A region in $\mathbb{R}^n$ is a subset $\Omega$ of $\mathbb{R}^n$ for which $\exists$ a function $f:\mathbb{R}^n\ \rightarrow\ \mathbb{R}$ with following properties:
(i) all partial derivatives of f are continuous,
(ii) $\Omega = \left \{\underline{x} \in \mathbb{R}^n \mid \ f\left(\underline{x}\right)<0 \right \}$ and
(iii)$\nabla f\left(\underline{x}\right) \neq 0\, \forall \underline{x} \in \partial{\Omega}$ where $\partial{\Omega} := \left \{\underline{x} \in \mathbb{R}^n \mid \ f\left(\underline{x}\right)=0 \right \}$ is the boundary of $\Omega$
$f$ is called a defining function of the set $\Omega$.

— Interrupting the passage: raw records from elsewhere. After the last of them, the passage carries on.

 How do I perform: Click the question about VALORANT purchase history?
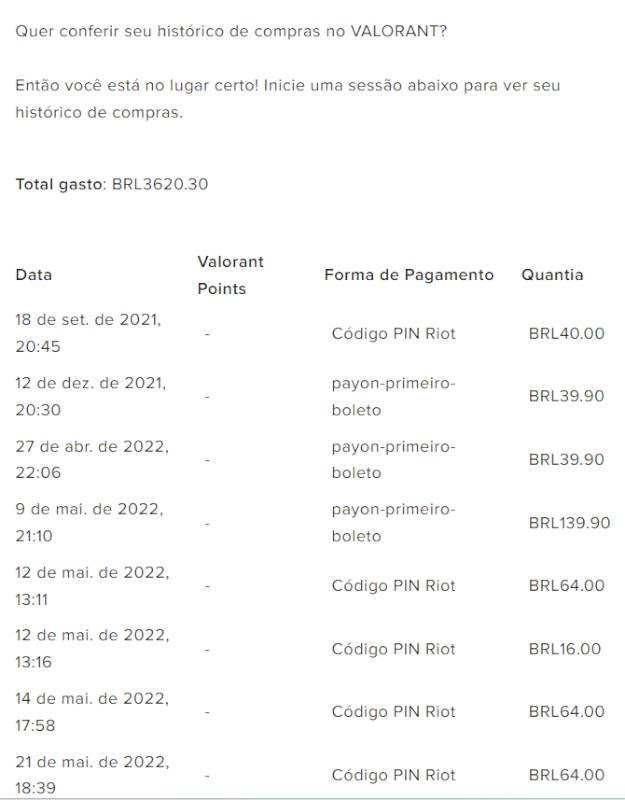[231, 32]
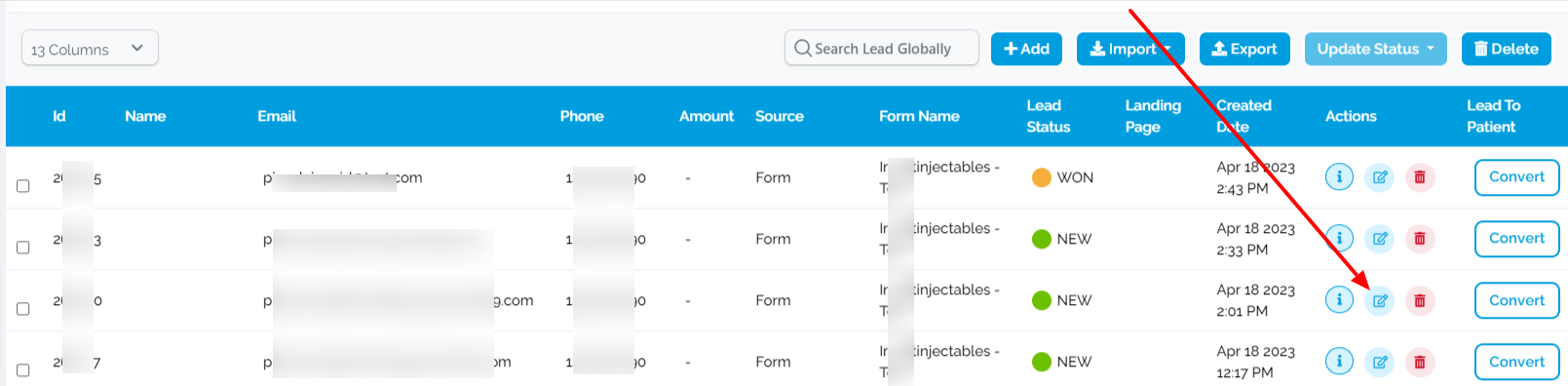Click trash icon on the WON lead row
The width and height of the screenshot is (1568, 386).
[1420, 177]
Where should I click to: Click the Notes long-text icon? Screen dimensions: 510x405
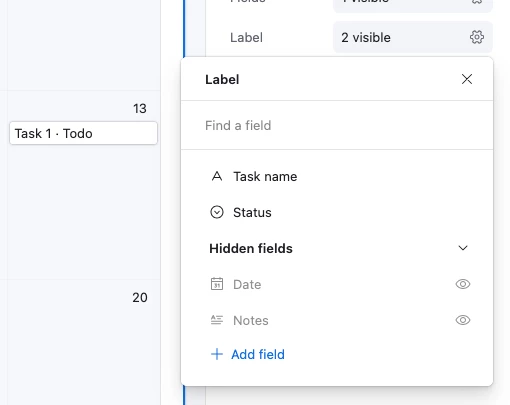pyautogui.click(x=217, y=320)
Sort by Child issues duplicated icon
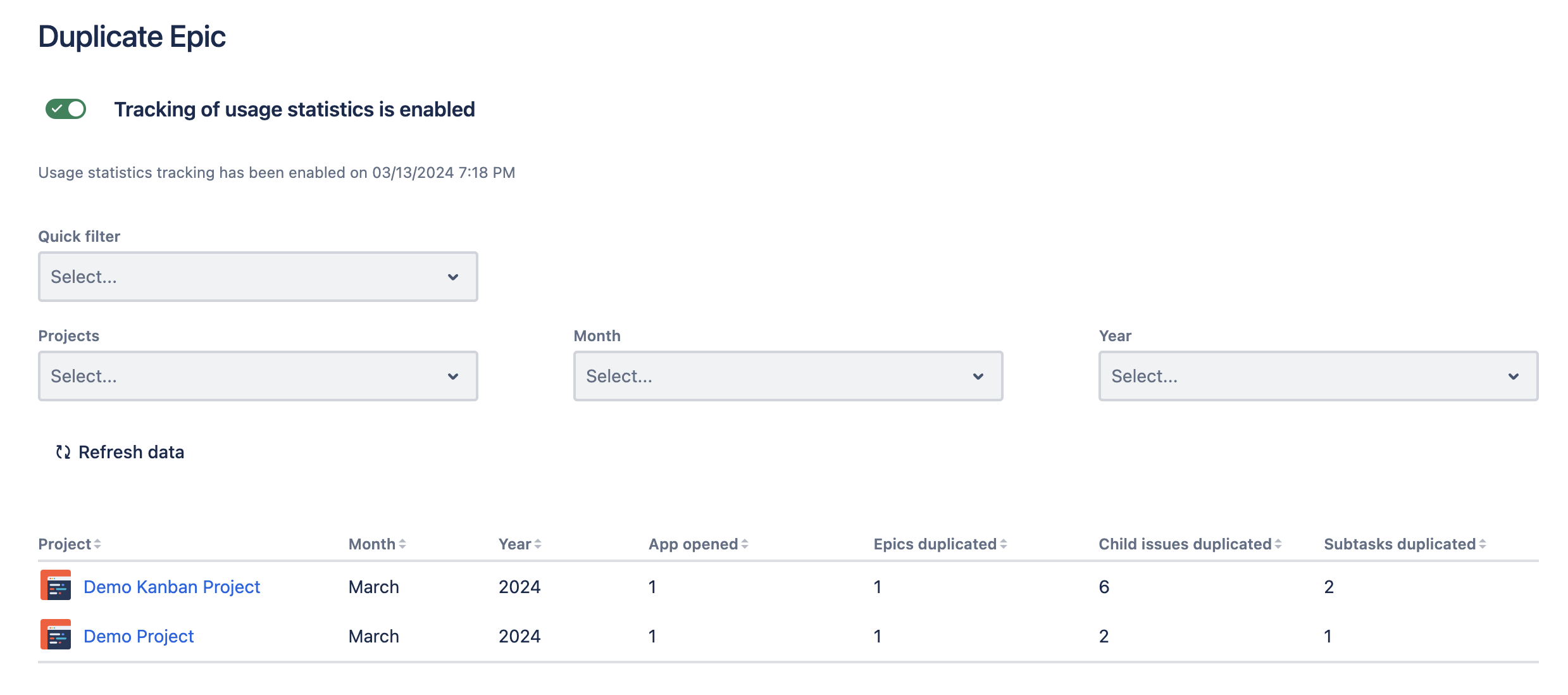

Condition (iii) in the definition of a region allows us to define the outward unit normal $\underline{n}$ to $\Omega$ by $\underline{n}\left(\underline{p}\right) := \frac{\nabla f\left(\underline{p}\right)}{ \left\|{\nabla f\left(\underline{p}\right)}\right\|} \forall \underline{p} \in \partial{\Omega}$
Observe that, if $\epsilon>0$ is sufficiently small then $f(\underline{p}+\epsilon\underline{n}\left(\underline{p}\right))>0$. (How do I prove this?) and therefore $\underline{p}+\epsilon\underline{n}\left(\underline{p}\right) \notin \Omega$ (this makes sense)
You may consider $$ \lim_{\epsilon\to 0}\frac{f(p+\epsilon n(p))-f(p)}{\epsilon}=\langle \nabla f(p),n(p)\rangle =\frac{\langle \nabla f(p),\nabla f(p) \rangle}{\|\nabla f(p) \|} = \|\nabla f(p) \| > 0. $$ So for $\epsilon$ small, you have $$ f(p+\epsilon(p))>f(p)=0. $$